__WORK TO COMPLETE__. Reproduce the passage of the seminar announcement from "Jun Yang received" up to and including "modification, genome instability.".

（1）主題：The function and mechanism of a novel noncoding RNA-FP236383.10
（2）主講人： 楊軍 生命科學與技術學院博士后
Tumorigenesis, a complicated process, involves expression alterations of many biomolecules. Pancreatic cancer is a gastrointestinal cancer with higher malignancy. It is mainly origind fron pancreatic ductal epithelial cells, diagnosed and treated with difficulty. FP236383.10 is a novel noncoding RNA discovered in our previous research. Here we focused on the function and mechanism of FP236383.10 in pancreatic cancer cells PANC1 and MIA PaCa2. The main contents and results are as follows: (1) FP236383.10 locates in cytoplasm and nucleus: qRT-PCR detection after cytoplasmic and nucleic parts isolated and fluorescence in situ hybridization results indicated its expression in both parts. (2) FP236383.10 could bind to RPL10 and is stabilized by RPL10: co-localization image predicted the combination of RPL10 and FP236383.10. RNA-IP results further demonstrated their binding. After detected their relation, used antinomycin D to block RNA synthesis whose results indicated RPL10 helped with stabilizing FP236383.10. (3) FP236383.10 participates in pancreatic cancer development (4) FP236383.10 knock-down affects a series of proteins expression.
Jun Yang received the Bachelor degree and master degree from LiaoNing University and Ph.D. degree from the China Pharmaceutical University, from Nov 2018, He works as a Postdoctoral Fellow in the School of life science and technology of UESTC. Dr. Yang is working in the field of cancer related protein and mechanism. His main research interests include: oncoproteins, pathway, kinase, miRNA, chromatin modification, genome instability.

(Collected data)
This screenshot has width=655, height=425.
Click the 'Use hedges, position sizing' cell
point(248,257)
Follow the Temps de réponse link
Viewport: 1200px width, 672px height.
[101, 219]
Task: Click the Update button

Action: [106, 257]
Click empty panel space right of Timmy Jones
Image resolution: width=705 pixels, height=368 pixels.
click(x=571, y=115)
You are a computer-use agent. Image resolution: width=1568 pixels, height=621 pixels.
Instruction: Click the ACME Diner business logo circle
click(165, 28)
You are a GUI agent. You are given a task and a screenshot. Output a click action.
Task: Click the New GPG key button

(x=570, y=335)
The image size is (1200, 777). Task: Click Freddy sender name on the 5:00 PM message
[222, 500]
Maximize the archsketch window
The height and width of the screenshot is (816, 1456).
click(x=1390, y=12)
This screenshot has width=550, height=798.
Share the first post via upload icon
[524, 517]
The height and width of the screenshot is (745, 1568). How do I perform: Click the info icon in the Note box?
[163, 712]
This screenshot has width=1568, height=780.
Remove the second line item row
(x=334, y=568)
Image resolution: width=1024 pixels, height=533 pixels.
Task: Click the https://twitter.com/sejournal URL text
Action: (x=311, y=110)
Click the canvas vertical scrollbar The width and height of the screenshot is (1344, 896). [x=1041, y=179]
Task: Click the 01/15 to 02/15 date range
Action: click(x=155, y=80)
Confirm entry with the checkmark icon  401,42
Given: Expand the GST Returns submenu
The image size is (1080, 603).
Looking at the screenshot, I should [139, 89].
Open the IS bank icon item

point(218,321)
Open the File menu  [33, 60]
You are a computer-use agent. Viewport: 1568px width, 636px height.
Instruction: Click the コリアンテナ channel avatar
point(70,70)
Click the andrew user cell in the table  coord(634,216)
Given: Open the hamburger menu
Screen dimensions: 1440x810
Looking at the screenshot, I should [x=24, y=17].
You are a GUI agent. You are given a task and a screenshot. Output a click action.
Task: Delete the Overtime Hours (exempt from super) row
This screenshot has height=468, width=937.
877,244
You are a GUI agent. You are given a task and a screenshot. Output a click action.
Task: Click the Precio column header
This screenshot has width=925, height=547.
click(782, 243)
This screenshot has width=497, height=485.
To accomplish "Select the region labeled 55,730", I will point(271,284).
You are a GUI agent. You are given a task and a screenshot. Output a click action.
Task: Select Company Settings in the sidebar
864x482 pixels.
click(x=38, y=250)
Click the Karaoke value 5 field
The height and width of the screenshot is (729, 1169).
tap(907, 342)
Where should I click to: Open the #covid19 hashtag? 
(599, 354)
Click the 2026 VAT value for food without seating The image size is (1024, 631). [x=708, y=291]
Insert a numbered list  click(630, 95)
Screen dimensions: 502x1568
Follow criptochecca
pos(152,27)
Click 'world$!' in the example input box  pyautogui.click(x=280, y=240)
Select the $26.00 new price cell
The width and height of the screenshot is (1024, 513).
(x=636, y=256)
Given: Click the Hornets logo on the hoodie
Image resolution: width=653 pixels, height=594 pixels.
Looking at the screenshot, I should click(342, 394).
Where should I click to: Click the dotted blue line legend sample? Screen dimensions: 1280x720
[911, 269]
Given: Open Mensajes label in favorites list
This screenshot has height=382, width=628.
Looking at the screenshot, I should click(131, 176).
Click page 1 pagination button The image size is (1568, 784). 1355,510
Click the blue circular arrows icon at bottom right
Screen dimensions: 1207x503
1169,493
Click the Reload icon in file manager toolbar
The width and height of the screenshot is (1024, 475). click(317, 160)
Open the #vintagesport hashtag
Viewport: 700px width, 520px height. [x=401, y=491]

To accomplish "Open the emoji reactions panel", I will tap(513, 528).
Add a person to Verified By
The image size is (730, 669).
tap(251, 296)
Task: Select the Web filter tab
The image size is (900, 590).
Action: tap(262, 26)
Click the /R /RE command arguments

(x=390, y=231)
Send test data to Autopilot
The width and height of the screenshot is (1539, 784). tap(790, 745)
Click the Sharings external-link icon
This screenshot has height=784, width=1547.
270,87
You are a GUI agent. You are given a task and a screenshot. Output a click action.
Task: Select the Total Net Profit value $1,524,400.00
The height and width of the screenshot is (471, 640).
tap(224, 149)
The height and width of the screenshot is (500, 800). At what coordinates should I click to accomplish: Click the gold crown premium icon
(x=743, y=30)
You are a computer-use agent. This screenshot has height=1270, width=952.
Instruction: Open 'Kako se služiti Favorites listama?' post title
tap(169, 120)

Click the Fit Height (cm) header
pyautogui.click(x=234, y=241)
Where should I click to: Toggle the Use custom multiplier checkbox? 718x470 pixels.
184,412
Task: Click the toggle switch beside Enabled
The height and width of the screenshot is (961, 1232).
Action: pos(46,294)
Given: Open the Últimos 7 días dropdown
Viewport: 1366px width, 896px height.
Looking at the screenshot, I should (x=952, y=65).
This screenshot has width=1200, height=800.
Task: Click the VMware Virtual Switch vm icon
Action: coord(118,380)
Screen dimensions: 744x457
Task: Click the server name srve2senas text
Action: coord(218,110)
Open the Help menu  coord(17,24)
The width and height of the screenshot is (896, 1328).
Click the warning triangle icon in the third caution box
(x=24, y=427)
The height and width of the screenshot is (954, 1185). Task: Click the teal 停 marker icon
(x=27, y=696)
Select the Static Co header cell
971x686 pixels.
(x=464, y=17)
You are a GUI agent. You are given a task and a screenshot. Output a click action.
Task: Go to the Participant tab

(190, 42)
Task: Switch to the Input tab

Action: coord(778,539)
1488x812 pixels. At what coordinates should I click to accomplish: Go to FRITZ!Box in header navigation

__EXERCISE RESPONSE__.
Jun Yang received the Bachelor degree and master degree from LiaoNing University and Ph.D. degree from the China Pharmaceutical University, from Nov 2018, He works as a Postdoctoral Fellow in the School of life science and technology of UESTC. Dr. Yang is working in the field of cancer related protein and mechanism. His main research interests include: oncoproteins, pathway, kinase, miRNA, chromatin modification, genome instability.